A: Oh, I think Deutsche Bahn has an Open
Data API for the live status of lifts.
That would, of course, in theory be
possible. What we are trying to do is to
be generic enough so that this might not
be applicable in just one country,
although it is very European focused
because most of the team is there. But
lifts is something that is easy enough to
generalize in a data model, right? Its
location on the platform, and, are they
working or not? So, yeah, that that would
be a nice addition. That goes into the
entire direction of, ya, indoor navigation
or navigation around larger train stations
and airports. So that's probably something
where we could use a better overall
display with the OpenStreetMap data and
then augment that with, like the, where
exactly is your train stopping and in
which coach is your seat, and then have
the lift data so we can basically guide
you to the right place in a better
way. Yeah.
Herald: Any more questions? Yes.
Q: It's the mobile app written in Qt as
well?
A: Yes, most of this is C++ code, because
that's what we use at KDE. The mobile
client as well. There's a bit of Java for
platform integration with android. I don't
think anyone has ever tried to build it on
iOS, but of course it works on Linux based
mobile platforms as well, thanks to Qt and
C++, yeah.
Q: So you mostly talked about the mobile
app so far, which is understandable, but
as it's a QML application does it also run
on desktop? And, a second question, how
do, how do all the plugins and the
different instances of the app share their
data?
A: So, yes, the app runs on desktop. I was
trying to see if I can actually start it
here. I'm not sure on which screen it will
end up. That's where we do most of the
development. Let me see if I can move it
over. Oh, thank you. And I need to find my
mouse cursor on the two screens. Uh. I
think I need to end the presentation
first, but, yeah, short answer, of course.
There we go. And let me switch to… to…
yeah, so that's it, running on
desktop. It has a mobile UI there. That
could, of course, be extended to be more
useful on the desktop as well. And in
terms of storage, that is currently
internal to the app, there is no second
process accessing the actual data storage.

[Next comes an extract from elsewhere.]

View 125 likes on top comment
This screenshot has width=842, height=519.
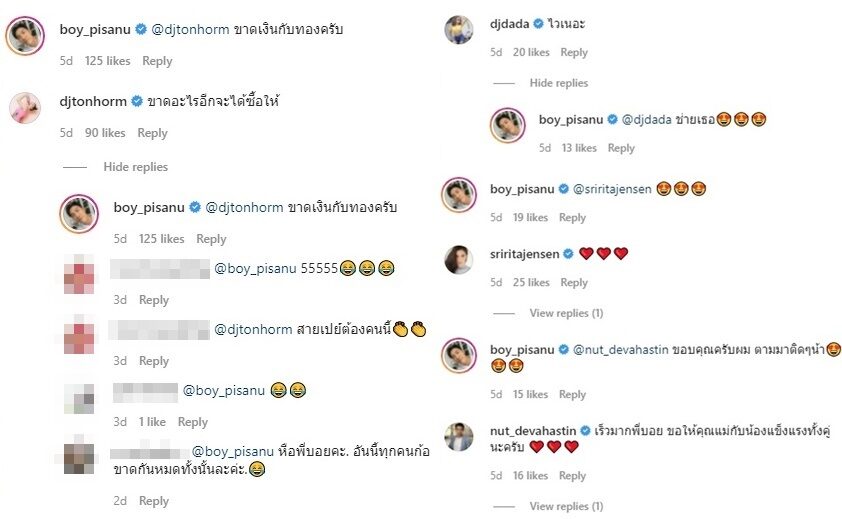[x=107, y=61]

That would just unnecessarily complicate
it for now. But if there is a use for
that, yeah, we'll need to see.
Q: Yeah, but, but, but there was an
option, in the e-mail plugin, for example,
to send it to the app. Can I then only
send it to my local app and not to the
mobile app?
A: Oh, the central app, that's using
KDE Connect. That's an integration
software that allows you to remote control
your phone from the desktop. So that's
basically bundling up all the information
and sends it to the app on the phone. And…

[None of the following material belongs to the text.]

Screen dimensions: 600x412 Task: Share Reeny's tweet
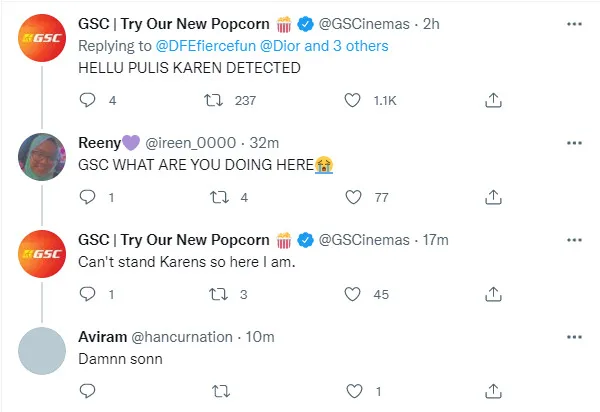492,197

or it can import it locally, so.
Herald: OK, do we have other questions?
No, we don't have time? So then, thank you
very much, Volker, maybe you can tell
people where they can find you if they
have anything more they want to talk
about. But….
A: Yeah, I mean, there's my email
address and otherwise I'll be around all
day, all four days.
Herald: Around where?
Volker Krause: Probably somewhere. So it
just is a bit tricky.
Herald: …catch him before he runs away,
then! All right. So give a round of
applause again and thank you, Volker!